• **STATED EXERCISE**
Convert the entries, from the line containing "Select the G. Müller avatar portrait" through the final line of the entries (both ends included), into a Markdown table with the columns Row and Line. Number each row and leave out any blank lines.

• **STORED ROWS**
[BEGIN]
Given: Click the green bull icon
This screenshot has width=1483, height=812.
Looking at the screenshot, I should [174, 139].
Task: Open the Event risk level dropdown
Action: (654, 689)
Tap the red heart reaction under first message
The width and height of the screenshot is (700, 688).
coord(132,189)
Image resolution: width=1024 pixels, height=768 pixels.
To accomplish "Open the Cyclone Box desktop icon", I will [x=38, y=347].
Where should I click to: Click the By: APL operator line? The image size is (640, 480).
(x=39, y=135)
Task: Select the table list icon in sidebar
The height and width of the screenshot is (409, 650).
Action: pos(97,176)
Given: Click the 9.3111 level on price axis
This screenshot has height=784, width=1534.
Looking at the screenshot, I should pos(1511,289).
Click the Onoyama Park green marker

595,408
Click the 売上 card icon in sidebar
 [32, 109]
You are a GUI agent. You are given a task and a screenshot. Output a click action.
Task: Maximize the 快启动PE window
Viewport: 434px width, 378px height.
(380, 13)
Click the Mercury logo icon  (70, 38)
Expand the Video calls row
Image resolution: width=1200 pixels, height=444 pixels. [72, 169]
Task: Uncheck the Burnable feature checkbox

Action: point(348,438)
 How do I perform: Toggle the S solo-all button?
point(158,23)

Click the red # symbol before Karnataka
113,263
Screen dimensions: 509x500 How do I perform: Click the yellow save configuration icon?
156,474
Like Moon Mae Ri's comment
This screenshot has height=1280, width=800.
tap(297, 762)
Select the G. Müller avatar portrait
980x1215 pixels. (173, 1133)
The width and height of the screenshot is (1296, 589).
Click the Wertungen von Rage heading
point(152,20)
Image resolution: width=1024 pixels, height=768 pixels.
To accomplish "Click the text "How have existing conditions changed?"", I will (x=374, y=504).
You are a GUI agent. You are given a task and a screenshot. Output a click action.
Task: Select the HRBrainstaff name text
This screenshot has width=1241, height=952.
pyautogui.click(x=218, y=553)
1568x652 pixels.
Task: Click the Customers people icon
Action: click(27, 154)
[END]
• **ANSWER BELOW**
| Row | Line |
|---|---|
| 1 | Select the G. Müller avatar portrait |
| 2 | 980x1215 pixels. (173, 1133) |
| 3 | The width and height of the screenshot is (1296, 589). |
| 4 | Click the Wertungen von Rage heading |
| 5 | point(152,20) |
| 6 | Image resolution: width=1024 pixels, height=768 pixels. |
| 7 | To accomplish "Click the text "How have existing conditions changed?"", I will (x=374, y=504). |
| 8 | You are a GUI agent. You are given a task and a screenshot. Output a click action. |
| 9 | Task: Select the HRBrainstaff name text |
| 10 | This screenshot has width=1241, height=952. |
| 11 | pyautogui.click(x=218, y=553) |
| 12 | 1568x652 pixels. |
| 13 | Task: Click the Customers people icon |
| 14 | Action: click(27, 154) |